Diabetes patients who regularly consume a yogurt drink enriched with vitamin D have improved cholesterol levels and fewer signs of endothelial dysfunction, which comes before heart disease.
"Get enough vitamin D if you have diabetes."
People who do not get enough vitamin D run the risk of various health problems. Low vitamin D levels can affect the inner lining of blood vessels, which in turn can lead to atherosclerosis (hardening of arteries) and heart disease.
For a recent study, researchers from the National Research Institute and Tehran University of Medical Sciences in Iran wanted to see how vitamin D affects blood sugar levels, cholesterol levels, and endothelial biomarkers (signs of problems with the lining of blood vessels) in people with type 2 diabetes. They assigned 50 participants to drink plain yogurt while another 50 drank yogurt enriched with vitamin D, each twice a day for twelve weeks.
The findings show that diabetes patients who consumed the vitamin D-enriched yogurt drink had improved levels of blood sugar and insulin, a hormone that manages blood sugar.
Those who drank the vitamin D yogurt had a better QUICK1 score, a measure of insulin resistance. They also had some improvement in HbA1c, a measure of blood sugar levels over a three-month period.
In addition, patients who drank the vitamin D-enriched yogurt had better cholesterol levels, explains Dr. Tirang R. Neyestani, one of the researchers involved in the study. These patients had lower levels of total cholesterol and LDL, or "bad," cholesterol. At the same time, their HDL, or "good," cholesterol levels increased.
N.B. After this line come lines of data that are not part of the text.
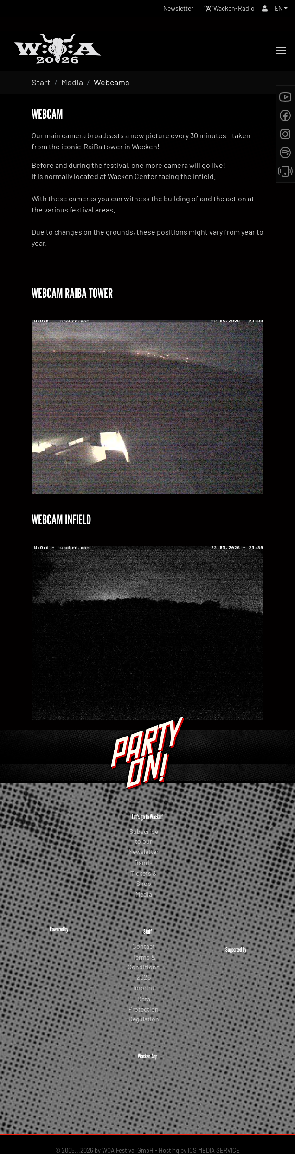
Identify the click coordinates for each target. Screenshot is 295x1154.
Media (143, 894)
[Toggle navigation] (281, 50)
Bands (144, 862)
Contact (143, 946)
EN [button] (278, 8)
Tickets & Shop (143, 878)
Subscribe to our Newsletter (143, 841)
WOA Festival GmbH (128, 1121)
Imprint (143, 988)
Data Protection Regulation (143, 1009)
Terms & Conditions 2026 (144, 967)
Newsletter (178, 8)
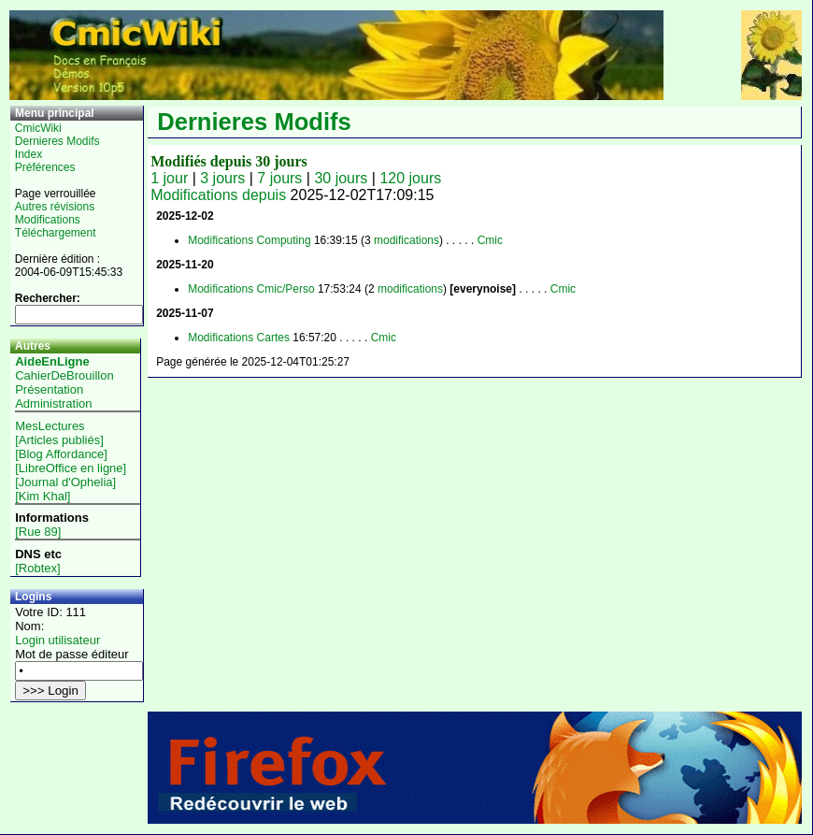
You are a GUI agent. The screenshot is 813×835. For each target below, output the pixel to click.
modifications (406, 240)
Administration (53, 403)
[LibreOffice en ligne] (70, 468)
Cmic (490, 240)
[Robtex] (37, 568)
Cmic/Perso (286, 288)
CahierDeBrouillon (64, 375)
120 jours (410, 178)
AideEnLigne (52, 361)
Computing (284, 240)
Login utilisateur (57, 640)
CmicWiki (38, 128)
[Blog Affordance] (61, 454)
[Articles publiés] (59, 440)
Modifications (47, 219)
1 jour (169, 178)
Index (28, 154)
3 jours (222, 178)
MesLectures (49, 426)
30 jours (340, 178)
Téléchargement (55, 232)
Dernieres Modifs (57, 141)
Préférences (45, 167)
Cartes (273, 337)
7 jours (279, 178)
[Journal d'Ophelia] (65, 482)
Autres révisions (54, 206)
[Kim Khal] (42, 496)
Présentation (49, 389)
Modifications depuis (218, 195)
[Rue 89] (38, 532)
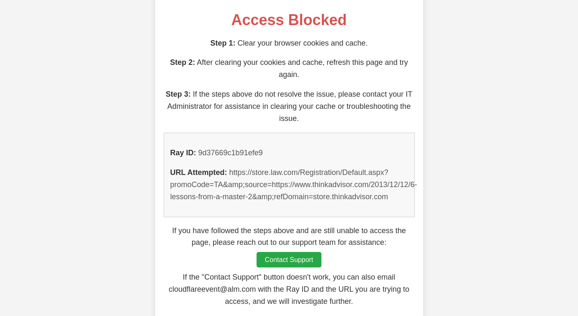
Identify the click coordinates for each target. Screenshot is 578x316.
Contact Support (289, 259)
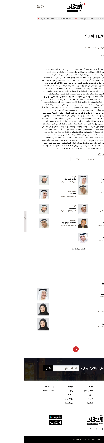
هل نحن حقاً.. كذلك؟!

According to Professor Abolghassem Djazayery, who was involved in the study, most of the patients did not have enough vitamin D at the beginning of the study. The vitamin D-enriched yogurt brought vitamin D levels to normal in most cases. Yet, there were still some patients who did not benefit from the vitamin D yogurt. About 5 percent still had a vitamin D deficiency at the end of 12 weeks. Nonetheless, Dr. Djazayery concludes that consuming the vitamin D-enriched yogurt drink is an easy way for most diabetics to improve their outcomes.
This double-blind trial is published in the journal BMC Medicine.